The proportion of public bodies applying a cash retention is similar to that in other parts of the UK. It is disappointing that the use of a cash retention remains widespread; in Northern Ireland it appears that the size of the retention is smaller than in other parts of the UK. It is normally no higher than 3%, and is generally reduced to 1.5% after practical completion or handover. We do not know whether or to what extent the 3% deduction is also the same along the supply chain. Anecdotal evidence from firms suggests that the usual percentage deduction is 5%.


Fig 4: Use of cash retentions

“Cash retention of 3% is applied until the issuance of the GC Works Certificate of Completion. Upon Practical Completion this is reduced to 1.5%. The remaining cash retention is released upon issuance of the GC Works Maintenance Certificate.”

Western NHS Trust

It is not always appreciated that the bulk of the cash retention provided by tier 1 contractors is an aggregation of the retentions deducted from small firms in their supply chains.

Four local authorities in Northern Ireland do not deduct cash retentions. They are:

Antrim – Cookstown
Newtownabbey – Strabane

7. What public bodies do with cash retentions

For the vast majority of the respondents (and this proportion is larger in Northern Ireland than in the rest of the UK), the cash retention forms part of their normal working capital until it needs to be paid out.


Fig 5: What public bodies do with cash retentions?

On public sector works supply chain firms are at risk of losing their cash retentions (which cash is legally theirs). Tier 1 cash retentions held by public bodies are not at risk since public bodies do not go into insolvency. However such risk is ever present for tier 2 contractors (and below) delivering public sector works.

In november 2012 the Patton Group collapsed; the bulk of its work was within the public sector. The majority of the Group’s sub-contractors lost cash retentions totalling almost 5 million.

Recommendation 4

Given the disparity in the distribution of risk in the public sector with regard to the security of cash retentions we urge the Executive to introduce legislation, as exists in many other jurisdictions, to require that retention monies are placed in trust.

8. Use of or proposed use of project bank accounts (PBAs)

“From January 2013, Project Bank Accounts will be introduced in government construction contracts awarded by Central Procurement Directorate departments.”

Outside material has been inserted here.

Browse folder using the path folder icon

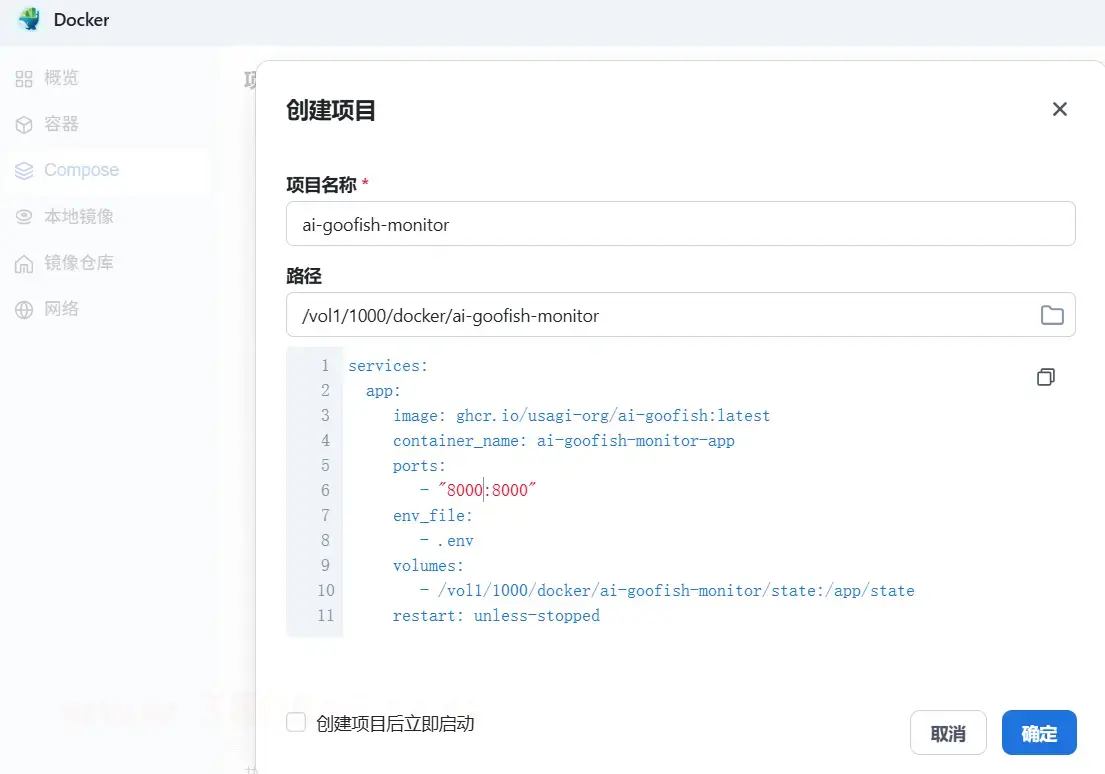[x=1052, y=316]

Statement by the (then) Finance Minister Sammy Wilson 8 January 2013

The proportion of public bodies already using or intending to use PBAs is 23% higher in Northern Ireland than in england and Wales. This is accounted for by the Northern Ireland executive mandating the use of PBAs for all centrally procured projects over £1 million. Project bank accounts – a key part of the UK Government’s construction strategy – are used by a number of central government clients in the UK including the Highways Agency, Ministry of Justice and Defence infrastructure organisation. Northern Iireland was the first devolved administration to fully adopt PBAs. The payment method involves paying the supply chain from a single ring-fenced project bank account and is designed to stamp out late payment problems.


Fig 6: Use of PBAs

Recommendation 5

The Executive, CPD and the CoPEs are invited to agree targets for progressing the use of project bank accounts throughout the public sector.

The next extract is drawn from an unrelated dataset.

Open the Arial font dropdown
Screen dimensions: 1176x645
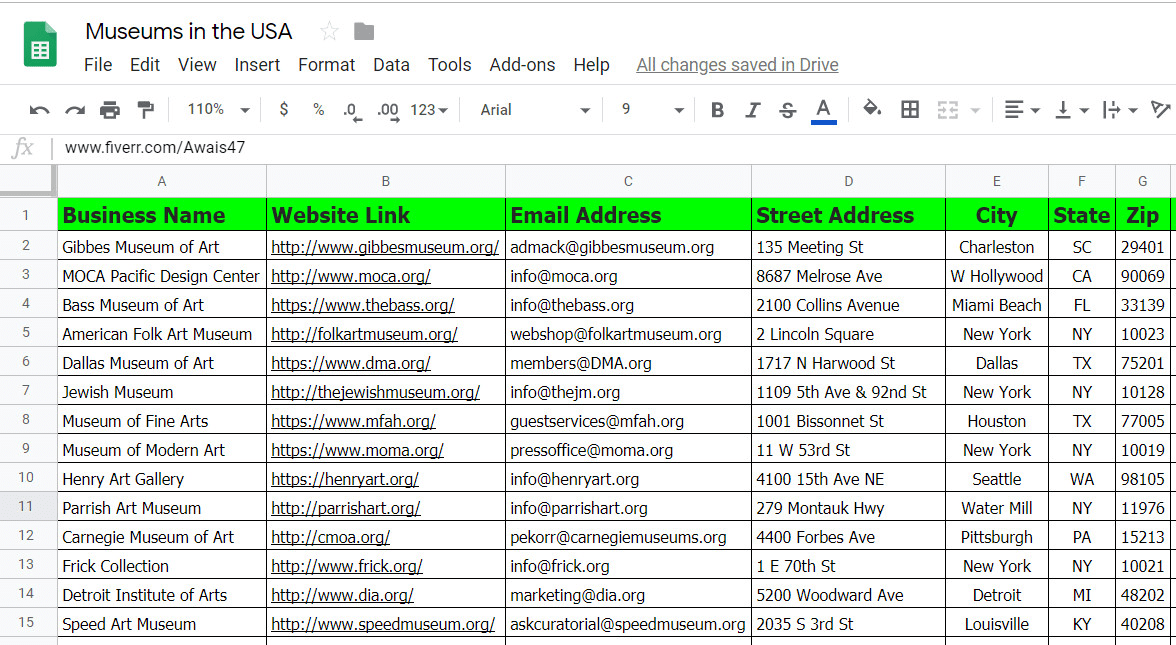[530, 110]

In the table below are listed the detailed comments of those bodies – three Health Trusts, two Education Boards, and one District Council – which are about to use PBAs. Of the others, Moyle states that none of their projects warrant PBAs echoing a commonly-held (albeit erroneous) belief that PBAs are suitable only for large projects. The North Eastern Education & Library Board state that they currently have no active construction works that would suit, again implying that some projects might be unsuitable because they are too small.

8. Use of or proposed use of project bank accounts (PBAs)

Derry and Newtownabbey Councils state that they currently use a separate cost centre specific to capital projects, but this suggests that they do not understand or know of PBAs. It should be noted that CPD has produced detailed guidance on PBAs. this was contained in Procurement Guidance Note PGN 03/14 published on 30 July 2014.

Recommendation 6

It is proposed that CPD establishes a project bank account users’ group to promote more widespread understanding of PBAs.

9. Plans for improving payment performance in the supply chain

With regard to plans for improving payment performance there appears to be greater activity in Northern Ireland than in England and Wales. It is extremely encouraging that there is a range of activity being put in place to improve payment performance. Below is a table setting out the responses received.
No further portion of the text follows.